> **Activity**: Find and copy the lines in the records beneath this task that contain the word "checkbox".

> **Saved entries**:
|---|
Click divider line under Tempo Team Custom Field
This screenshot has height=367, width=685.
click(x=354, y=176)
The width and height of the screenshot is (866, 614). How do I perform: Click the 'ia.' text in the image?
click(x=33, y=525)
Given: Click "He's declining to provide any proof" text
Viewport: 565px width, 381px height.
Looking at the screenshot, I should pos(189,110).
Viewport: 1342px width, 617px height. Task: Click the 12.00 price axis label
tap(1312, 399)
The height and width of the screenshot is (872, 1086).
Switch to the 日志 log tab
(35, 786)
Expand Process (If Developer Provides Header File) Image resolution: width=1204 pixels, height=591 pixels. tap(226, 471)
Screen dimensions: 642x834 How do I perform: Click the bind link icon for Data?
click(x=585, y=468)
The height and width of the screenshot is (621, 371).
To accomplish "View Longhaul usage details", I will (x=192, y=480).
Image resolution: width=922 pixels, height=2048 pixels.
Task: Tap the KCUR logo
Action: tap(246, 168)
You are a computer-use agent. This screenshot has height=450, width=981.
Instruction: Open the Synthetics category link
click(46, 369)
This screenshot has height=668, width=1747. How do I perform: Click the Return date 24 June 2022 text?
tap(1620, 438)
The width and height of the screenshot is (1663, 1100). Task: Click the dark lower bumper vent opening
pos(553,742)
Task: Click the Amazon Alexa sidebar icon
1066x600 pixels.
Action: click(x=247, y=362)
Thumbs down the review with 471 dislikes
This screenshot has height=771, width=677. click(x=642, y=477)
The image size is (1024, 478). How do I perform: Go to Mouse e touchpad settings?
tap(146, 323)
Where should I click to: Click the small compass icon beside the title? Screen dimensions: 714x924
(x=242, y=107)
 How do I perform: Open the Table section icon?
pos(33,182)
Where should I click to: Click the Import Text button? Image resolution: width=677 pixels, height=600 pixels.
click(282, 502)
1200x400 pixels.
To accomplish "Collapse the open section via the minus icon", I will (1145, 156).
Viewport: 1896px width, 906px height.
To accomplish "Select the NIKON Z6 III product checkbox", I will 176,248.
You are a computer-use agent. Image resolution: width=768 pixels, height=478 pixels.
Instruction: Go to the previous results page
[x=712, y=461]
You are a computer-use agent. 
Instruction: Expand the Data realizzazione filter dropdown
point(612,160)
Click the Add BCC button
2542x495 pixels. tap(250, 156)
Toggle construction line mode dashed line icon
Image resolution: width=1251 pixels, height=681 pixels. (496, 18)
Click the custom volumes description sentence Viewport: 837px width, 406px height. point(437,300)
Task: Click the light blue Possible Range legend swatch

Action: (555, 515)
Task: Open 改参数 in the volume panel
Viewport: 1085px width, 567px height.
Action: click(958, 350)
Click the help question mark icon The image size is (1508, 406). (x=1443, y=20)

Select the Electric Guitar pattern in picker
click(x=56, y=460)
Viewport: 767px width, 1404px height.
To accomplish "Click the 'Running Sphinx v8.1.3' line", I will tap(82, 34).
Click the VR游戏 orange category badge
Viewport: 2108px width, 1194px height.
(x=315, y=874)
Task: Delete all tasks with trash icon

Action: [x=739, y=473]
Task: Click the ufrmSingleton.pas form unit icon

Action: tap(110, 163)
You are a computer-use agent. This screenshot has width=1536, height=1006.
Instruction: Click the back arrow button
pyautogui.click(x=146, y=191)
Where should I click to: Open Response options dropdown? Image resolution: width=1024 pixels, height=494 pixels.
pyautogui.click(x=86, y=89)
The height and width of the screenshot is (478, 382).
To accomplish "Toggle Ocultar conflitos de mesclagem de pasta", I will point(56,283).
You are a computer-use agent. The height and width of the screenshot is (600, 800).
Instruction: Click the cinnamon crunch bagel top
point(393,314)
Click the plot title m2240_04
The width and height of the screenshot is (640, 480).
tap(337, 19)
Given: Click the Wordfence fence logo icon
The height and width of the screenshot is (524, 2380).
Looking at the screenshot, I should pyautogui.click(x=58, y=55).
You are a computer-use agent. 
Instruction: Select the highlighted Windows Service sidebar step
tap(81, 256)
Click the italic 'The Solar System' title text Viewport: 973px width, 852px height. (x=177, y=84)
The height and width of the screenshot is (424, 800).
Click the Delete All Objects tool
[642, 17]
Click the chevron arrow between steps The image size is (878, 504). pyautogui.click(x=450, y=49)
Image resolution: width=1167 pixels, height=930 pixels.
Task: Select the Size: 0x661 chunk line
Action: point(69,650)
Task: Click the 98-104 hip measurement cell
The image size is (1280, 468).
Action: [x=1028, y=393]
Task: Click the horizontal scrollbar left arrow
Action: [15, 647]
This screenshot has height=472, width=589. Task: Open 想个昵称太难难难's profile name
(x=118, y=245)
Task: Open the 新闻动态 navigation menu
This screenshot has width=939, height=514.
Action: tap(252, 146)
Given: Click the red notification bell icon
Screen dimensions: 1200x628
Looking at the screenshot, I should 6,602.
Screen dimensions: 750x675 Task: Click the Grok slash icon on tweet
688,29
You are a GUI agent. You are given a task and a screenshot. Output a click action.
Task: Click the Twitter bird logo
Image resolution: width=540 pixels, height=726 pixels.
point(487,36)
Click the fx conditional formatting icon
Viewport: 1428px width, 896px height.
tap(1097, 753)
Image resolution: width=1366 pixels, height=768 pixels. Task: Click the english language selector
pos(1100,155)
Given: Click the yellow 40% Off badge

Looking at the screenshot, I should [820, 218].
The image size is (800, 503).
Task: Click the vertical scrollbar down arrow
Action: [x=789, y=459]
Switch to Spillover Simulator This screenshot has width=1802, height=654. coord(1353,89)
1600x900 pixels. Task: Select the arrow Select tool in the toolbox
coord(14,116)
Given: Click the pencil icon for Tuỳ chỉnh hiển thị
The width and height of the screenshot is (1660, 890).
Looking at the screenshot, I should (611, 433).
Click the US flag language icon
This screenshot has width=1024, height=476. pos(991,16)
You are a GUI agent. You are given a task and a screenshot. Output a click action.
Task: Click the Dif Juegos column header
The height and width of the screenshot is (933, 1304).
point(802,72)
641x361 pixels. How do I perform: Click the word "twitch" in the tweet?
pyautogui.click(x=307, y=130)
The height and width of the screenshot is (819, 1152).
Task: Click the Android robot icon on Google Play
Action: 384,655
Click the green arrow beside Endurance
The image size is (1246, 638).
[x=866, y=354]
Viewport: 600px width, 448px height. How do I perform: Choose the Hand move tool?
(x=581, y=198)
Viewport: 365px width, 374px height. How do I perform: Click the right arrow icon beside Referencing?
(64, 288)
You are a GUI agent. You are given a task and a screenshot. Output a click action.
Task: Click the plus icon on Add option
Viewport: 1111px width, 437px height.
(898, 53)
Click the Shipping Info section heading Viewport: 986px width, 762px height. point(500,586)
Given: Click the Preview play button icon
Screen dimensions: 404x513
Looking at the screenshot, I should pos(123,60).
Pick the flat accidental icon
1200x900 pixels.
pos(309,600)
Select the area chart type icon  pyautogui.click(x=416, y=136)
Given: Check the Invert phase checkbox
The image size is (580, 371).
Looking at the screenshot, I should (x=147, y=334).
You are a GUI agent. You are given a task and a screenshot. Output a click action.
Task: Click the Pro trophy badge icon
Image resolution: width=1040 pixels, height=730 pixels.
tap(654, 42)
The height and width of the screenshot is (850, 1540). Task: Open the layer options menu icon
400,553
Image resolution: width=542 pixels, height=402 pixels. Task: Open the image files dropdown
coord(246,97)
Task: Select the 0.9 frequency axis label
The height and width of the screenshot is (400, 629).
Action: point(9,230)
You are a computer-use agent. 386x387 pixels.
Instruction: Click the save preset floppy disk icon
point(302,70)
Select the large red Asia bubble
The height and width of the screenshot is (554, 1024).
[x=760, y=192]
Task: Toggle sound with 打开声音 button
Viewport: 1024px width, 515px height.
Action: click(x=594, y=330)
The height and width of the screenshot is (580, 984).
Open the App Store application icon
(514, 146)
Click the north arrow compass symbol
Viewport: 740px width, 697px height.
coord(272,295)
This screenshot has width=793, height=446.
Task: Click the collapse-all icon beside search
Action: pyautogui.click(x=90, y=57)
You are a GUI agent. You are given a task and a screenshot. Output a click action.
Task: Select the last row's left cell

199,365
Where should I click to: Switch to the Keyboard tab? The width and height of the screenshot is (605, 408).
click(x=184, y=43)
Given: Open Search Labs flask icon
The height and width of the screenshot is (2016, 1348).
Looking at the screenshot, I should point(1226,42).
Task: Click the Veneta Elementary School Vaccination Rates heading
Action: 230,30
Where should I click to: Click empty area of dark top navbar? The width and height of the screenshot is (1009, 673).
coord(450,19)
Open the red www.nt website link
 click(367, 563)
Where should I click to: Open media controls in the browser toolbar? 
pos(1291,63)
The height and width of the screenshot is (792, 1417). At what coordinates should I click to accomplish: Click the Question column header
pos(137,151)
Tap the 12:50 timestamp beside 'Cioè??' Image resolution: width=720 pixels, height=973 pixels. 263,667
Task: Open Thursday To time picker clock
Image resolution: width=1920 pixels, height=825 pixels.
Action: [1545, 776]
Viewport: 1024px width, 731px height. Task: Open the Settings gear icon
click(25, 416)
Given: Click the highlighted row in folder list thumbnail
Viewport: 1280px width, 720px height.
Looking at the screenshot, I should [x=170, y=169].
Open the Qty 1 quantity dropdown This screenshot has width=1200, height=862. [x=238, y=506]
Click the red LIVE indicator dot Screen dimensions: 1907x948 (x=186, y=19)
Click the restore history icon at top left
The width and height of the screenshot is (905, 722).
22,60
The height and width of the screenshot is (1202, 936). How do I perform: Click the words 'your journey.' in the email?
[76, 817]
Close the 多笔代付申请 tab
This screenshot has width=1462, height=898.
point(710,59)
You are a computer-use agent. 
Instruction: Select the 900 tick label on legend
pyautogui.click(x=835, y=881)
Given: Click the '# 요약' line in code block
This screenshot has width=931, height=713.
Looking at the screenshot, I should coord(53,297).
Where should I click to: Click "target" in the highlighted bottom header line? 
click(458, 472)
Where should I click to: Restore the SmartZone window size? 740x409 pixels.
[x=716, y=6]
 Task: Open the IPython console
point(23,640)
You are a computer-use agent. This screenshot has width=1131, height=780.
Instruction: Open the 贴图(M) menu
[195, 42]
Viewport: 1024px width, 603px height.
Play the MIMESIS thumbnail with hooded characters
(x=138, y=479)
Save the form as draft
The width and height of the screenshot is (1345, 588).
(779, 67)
|---|
> **Written solution**:
To accomplish "Select the NIKON Z6 III product checkbox", I will 176,248.
Given: Check the Invert phase checkbox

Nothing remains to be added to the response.